### Entries for locating text and elements
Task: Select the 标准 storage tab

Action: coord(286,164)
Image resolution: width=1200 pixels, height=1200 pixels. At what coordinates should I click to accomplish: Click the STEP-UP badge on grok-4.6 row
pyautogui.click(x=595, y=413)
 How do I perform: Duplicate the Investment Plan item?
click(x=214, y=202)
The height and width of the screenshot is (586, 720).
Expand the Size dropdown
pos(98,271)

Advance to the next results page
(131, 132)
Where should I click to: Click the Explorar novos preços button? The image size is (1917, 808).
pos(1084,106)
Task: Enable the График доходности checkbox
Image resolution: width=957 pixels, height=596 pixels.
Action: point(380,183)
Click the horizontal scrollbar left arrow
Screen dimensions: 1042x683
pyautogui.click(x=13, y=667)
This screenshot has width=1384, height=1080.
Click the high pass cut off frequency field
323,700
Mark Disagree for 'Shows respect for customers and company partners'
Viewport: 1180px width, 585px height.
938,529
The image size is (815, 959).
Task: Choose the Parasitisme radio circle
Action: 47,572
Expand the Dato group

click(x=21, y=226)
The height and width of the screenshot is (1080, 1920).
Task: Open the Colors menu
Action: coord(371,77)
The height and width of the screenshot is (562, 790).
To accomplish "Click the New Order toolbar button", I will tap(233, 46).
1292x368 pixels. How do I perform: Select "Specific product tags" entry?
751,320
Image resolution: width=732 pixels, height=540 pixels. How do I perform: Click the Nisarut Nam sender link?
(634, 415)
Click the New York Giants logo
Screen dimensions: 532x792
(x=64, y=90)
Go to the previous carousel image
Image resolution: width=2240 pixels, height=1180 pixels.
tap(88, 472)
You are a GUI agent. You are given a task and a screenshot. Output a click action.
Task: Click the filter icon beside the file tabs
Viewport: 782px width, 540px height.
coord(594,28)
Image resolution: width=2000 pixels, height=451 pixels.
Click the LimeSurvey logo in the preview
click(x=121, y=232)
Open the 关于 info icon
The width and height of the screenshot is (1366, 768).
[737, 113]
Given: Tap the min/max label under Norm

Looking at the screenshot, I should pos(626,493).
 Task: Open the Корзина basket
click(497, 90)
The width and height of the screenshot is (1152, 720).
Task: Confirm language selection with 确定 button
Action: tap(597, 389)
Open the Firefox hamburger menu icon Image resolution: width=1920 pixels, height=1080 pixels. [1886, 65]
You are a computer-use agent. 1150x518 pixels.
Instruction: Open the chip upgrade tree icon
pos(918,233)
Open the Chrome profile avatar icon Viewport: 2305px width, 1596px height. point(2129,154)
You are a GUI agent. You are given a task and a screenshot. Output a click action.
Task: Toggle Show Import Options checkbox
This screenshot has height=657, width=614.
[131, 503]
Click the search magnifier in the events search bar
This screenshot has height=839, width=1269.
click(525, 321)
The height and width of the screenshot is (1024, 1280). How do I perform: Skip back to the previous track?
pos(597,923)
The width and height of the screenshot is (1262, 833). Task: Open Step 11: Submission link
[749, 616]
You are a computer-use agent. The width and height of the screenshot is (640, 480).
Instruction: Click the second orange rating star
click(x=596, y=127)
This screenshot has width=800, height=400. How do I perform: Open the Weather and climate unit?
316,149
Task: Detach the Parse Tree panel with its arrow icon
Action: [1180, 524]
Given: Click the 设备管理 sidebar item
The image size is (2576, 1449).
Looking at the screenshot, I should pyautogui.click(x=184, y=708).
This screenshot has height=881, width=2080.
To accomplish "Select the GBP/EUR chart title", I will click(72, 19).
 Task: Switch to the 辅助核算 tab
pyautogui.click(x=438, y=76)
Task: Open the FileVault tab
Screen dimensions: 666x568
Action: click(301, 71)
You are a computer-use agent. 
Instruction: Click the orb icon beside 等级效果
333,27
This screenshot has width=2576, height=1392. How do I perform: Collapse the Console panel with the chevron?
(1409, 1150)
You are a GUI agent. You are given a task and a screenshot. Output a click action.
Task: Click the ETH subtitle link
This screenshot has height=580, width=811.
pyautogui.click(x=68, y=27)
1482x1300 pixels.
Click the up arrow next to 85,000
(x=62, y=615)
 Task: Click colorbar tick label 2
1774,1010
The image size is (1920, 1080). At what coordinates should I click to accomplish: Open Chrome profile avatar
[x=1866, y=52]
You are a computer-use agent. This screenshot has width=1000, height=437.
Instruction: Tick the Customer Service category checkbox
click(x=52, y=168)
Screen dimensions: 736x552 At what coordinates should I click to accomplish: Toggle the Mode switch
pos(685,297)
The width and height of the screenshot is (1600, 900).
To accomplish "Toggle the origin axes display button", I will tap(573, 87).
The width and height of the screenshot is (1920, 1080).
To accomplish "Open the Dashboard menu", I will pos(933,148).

### WHAT IS ASKED
Reproduce the records above line for line, without altering anything.

### REPLY TO THE TASK
Task: Select the 标准 storage tab

Action: coord(286,164)
Image resolution: width=1200 pixels, height=1200 pixels. At what coordinates should I click to accomplish: Click the STEP-UP badge on grok-4.6 row
pyautogui.click(x=595, y=413)
 How do I perform: Duplicate the Investment Plan item?
click(x=214, y=202)
The height and width of the screenshot is (586, 720).
Expand the Size dropdown
pos(98,271)

Advance to the next results page
(131, 132)
Where should I click to: Click the Explorar novos preços button? The image size is (1917, 808).
pos(1084,106)
Task: Enable the График доходности checkbox
Image resolution: width=957 pixels, height=596 pixels.
Action: point(380,183)
Click the horizontal scrollbar left arrow
Screen dimensions: 1042x683
pyautogui.click(x=13, y=667)
This screenshot has width=1384, height=1080.
Click the high pass cut off frequency field
323,700
Mark Disagree for 'Shows respect for customers and company partners'
Viewport: 1180px width, 585px height.
938,529
The image size is (815, 959).
Task: Choose the Parasitisme radio circle
Action: 47,572
Expand the Dato group

click(x=21, y=226)
The height and width of the screenshot is (1080, 1920).
Task: Open the Colors menu
Action: coord(371,77)
The height and width of the screenshot is (562, 790).
To accomplish "Click the New Order toolbar button", I will tap(233, 46).
1292x368 pixels. How do I perform: Select "Specific product tags" entry?
751,320
Image resolution: width=732 pixels, height=540 pixels. How do I perform: Click the Nisarut Nam sender link?
(634, 415)
Click the New York Giants logo
Screen dimensions: 532x792
(x=64, y=90)
Go to the previous carousel image
Image resolution: width=2240 pixels, height=1180 pixels.
tap(88, 472)
You are a GUI agent. You are given a task and a screenshot. Output a click action.
Task: Click the filter icon beside the file tabs
Viewport: 782px width, 540px height.
coord(594,28)
Image resolution: width=2000 pixels, height=451 pixels.
Click the LimeSurvey logo in the preview
click(x=121, y=232)
Open the 关于 info icon
The width and height of the screenshot is (1366, 768).
[737, 113]
Given: Tap the min/max label under Norm

Looking at the screenshot, I should pos(626,493).
 Task: Open the Корзина basket
click(497, 90)
The width and height of the screenshot is (1152, 720).
Task: Confirm language selection with 确定 button
Action: tap(597, 389)
Open the Firefox hamburger menu icon Image resolution: width=1920 pixels, height=1080 pixels. [1886, 65]
You are a computer-use agent. 1150x518 pixels.
Instruction: Open the chip upgrade tree icon
pos(918,233)
Open the Chrome profile avatar icon Viewport: 2305px width, 1596px height. point(2129,154)
You are a GUI agent. You are given a task and a screenshot. Output a click action.
Task: Toggle Show Import Options checkbox
This screenshot has height=657, width=614.
[131, 503]
Click the search magnifier in the events search bar
This screenshot has height=839, width=1269.
click(525, 321)
The height and width of the screenshot is (1024, 1280). How do I perform: Skip back to the previous track?
pos(597,923)
The width and height of the screenshot is (1262, 833). Task: Open Step 11: Submission link
[749, 616]
You are a computer-use agent. The width and height of the screenshot is (640, 480).
Instruction: Click the second orange rating star
click(x=596, y=127)
This screenshot has width=800, height=400. How do I perform: Open the Weather and climate unit?
316,149
Task: Detach the Parse Tree panel with its arrow icon
Action: [1180, 524]
Given: Click the 设备管理 sidebar item
The image size is (2576, 1449).
Looking at the screenshot, I should pyautogui.click(x=184, y=708).
This screenshot has height=881, width=2080.
To accomplish "Select the GBP/EUR chart title", I will click(72, 19).
 Task: Switch to the 辅助核算 tab
pyautogui.click(x=438, y=76)
Task: Open the FileVault tab
Screen dimensions: 666x568
Action: click(301, 71)
You are a computer-use agent. 
Instruction: Click the orb icon beside 等级效果
333,27
This screenshot has width=2576, height=1392. How do I perform: Collapse the Console panel with the chevron?
(1409, 1150)
You are a GUI agent. You are given a task and a screenshot. Output a click action.
Task: Click the ETH subtitle link
This screenshot has height=580, width=811.
pyautogui.click(x=68, y=27)
1482x1300 pixels.
Click the up arrow next to 85,000
(x=62, y=615)
 Task: Click colorbar tick label 2
1774,1010
The image size is (1920, 1080). At what coordinates should I click to accomplish: Open Chrome profile avatar
[x=1866, y=52]
You are a computer-use agent. This screenshot has width=1000, height=437.
Instruction: Tick the Customer Service category checkbox
click(x=52, y=168)
Screen dimensions: 736x552 At what coordinates should I click to accomplish: Toggle the Mode switch
pos(685,297)
The width and height of the screenshot is (1600, 900).
To accomplish "Toggle the origin axes display button", I will tap(573, 87).
The width and height of the screenshot is (1920, 1080).
To accomplish "Open the Dashboard menu", I will pos(933,148).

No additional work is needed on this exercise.